A ban on single-use plastic bags in Abu Dhabi comes into force today.
The policy aims to protect the environment and address the high rate of plastic bag use across the UAE, which is almost four times the global average.
According to figures shared by the World Government Summit in February 2019, 11 billion plastic bags are used in the Emirates each year.
“This is equivalent to 1,182 plastic bags per person annually,” Dr Shaikha Al Dhaheri, secretary general of Environment Agency Abu Dhabi, said last week.
“This is considered a very high rate compared to the global average of 307 bags per person annually."
So how will the ban work, and when will Dubai follow?
The National explains.
Why has this ban been brought in?
To protect the environment. Estimates suggest around 13 million tonnes of plastic enter the world’s oceans each year.
A 2021 study carried out by the agency showed how plastic endangered the life of turtles. More than 150 sea turtles were rehabilitatedafter they were washed up on Abu Dhabi's beaches. The researchers found that about 80 per cent of the rescued animals had ingested plastics.
Turtles often mistake plastic bags for jellyfish, which can cause blockages in their digestive tract. But the problem is not just limited to the sea.

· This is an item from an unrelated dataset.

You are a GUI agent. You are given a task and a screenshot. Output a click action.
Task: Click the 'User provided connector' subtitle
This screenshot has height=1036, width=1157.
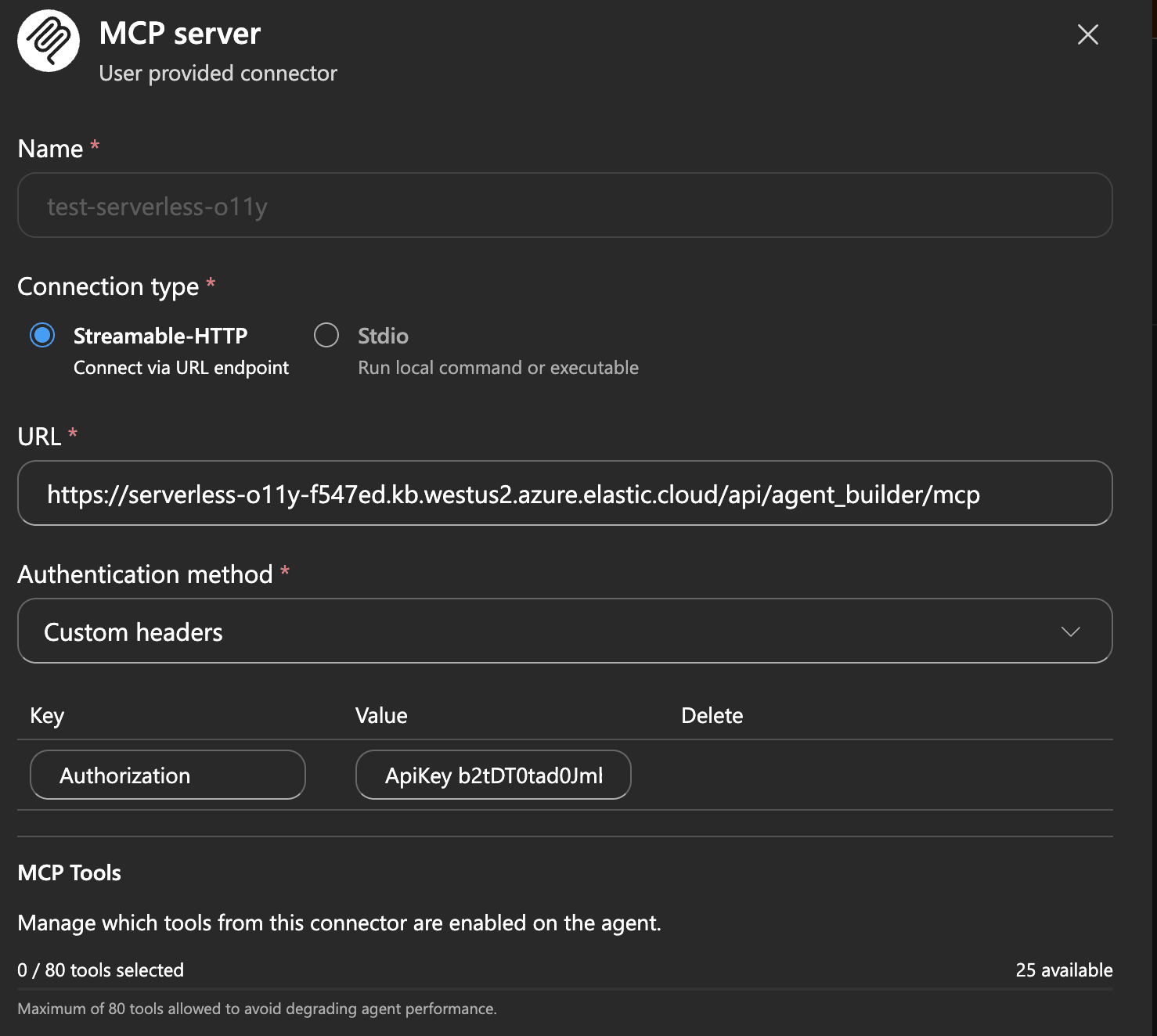point(218,74)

A UAE study showed plastic has caused the deaths of hundreds of camels since 2008.
About 10 per cent of the 30,000 camels studied by Dubai’s Central Veterinary Research Laboratory died due to polybezoars, which are lumps of indigestible material made of plastic.
Polybezoars can weigh up to 53kg and include plastic bags, rope and parts of plastic bottles, which accumulate over the years when the animals eat the materials after mistaking them for food.
Will I have to bring my own bags?
Yes, people will either have to bring their own or pay for a reusable bag, which will be for sale in stores and supermarkets. No single-use plastic bags will be available, even at a charge.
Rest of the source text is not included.